Water intended for storage batteries should conform to IS: 1069 and should be added to bring the level of electrolyte to approximately the correct height just before the charge or during early part of the charge so that gassing will thoroughly mix it with electrolyte. The salient requirements of the battery grade water are as follows
Appearance - The same shall be clear, colorless, odorless and free from suspended impurities.
1. pH. 6.5 to 7.0
2. Non-volatile residue. maximum 0.001 %
3. Chloride as Cl maximum 0.001 %
4. Ammonia as NH3 maximum 0.001 %
5. Heavy metals NIL
6. Calcium NIL
7. Manganese NIL
8. Oxidised matters - To pass 'KMNO4' test
9. Electrical conductivity at 27 ± 2 degree C in micro mhos/cm maximum value 10000
It should be noted that testing of mere PH value alone would not suffice to assess the quality of water used for replenishing in batteries. It is therefore necessary to undertake periodic chemical analysis at least once in 3 months and keep a record of these results.

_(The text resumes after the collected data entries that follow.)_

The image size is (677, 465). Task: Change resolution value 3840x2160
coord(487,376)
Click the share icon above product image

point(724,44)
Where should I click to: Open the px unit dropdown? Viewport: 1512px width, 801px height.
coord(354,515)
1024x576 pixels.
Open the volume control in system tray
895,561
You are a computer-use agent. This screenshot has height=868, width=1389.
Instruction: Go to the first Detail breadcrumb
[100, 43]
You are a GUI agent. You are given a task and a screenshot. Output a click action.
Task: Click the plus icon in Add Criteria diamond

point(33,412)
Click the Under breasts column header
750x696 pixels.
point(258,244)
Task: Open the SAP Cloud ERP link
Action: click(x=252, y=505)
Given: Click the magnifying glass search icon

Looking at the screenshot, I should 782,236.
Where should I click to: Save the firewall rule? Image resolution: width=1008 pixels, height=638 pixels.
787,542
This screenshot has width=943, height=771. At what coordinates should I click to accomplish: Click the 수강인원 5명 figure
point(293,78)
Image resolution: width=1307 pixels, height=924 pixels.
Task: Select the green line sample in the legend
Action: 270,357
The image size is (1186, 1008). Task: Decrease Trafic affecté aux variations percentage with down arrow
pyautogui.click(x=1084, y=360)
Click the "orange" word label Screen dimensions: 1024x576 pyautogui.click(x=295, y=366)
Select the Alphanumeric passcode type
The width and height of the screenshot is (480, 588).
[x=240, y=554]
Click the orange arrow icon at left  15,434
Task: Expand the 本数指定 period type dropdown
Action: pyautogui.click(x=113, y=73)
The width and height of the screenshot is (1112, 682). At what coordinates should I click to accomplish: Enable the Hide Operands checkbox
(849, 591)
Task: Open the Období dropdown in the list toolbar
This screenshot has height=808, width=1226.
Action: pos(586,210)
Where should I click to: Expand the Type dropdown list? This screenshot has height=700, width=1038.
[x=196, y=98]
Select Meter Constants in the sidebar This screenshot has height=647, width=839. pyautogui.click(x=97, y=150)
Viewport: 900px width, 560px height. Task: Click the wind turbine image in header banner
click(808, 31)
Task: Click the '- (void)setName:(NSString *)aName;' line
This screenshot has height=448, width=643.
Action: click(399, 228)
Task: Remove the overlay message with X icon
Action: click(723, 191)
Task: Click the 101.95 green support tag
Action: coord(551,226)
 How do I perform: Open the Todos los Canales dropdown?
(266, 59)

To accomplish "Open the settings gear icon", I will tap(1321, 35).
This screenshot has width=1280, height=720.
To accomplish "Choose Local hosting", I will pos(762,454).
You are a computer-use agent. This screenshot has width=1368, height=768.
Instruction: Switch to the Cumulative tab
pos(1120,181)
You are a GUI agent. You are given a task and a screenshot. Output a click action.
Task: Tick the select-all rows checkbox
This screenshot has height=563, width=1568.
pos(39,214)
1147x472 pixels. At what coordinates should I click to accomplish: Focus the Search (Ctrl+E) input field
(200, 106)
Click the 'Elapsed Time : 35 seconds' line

In the early days, water intended for storage batteries used to be obtained by coal fired steam boilers or electrical distilled water plants. Demineralising plants are now available in the market and no electrical energy or fuel is required to operate this plant. The inlet water is connected to the plant and the treated water is obtained at the outlet after passing through chemicals provided for the purpose. A continuous monitoring PH meter is also provided in the plant. The whole unit occupies lesser space, is compact and neat. Requirement can be picked up from a wide range of capacities available in the market.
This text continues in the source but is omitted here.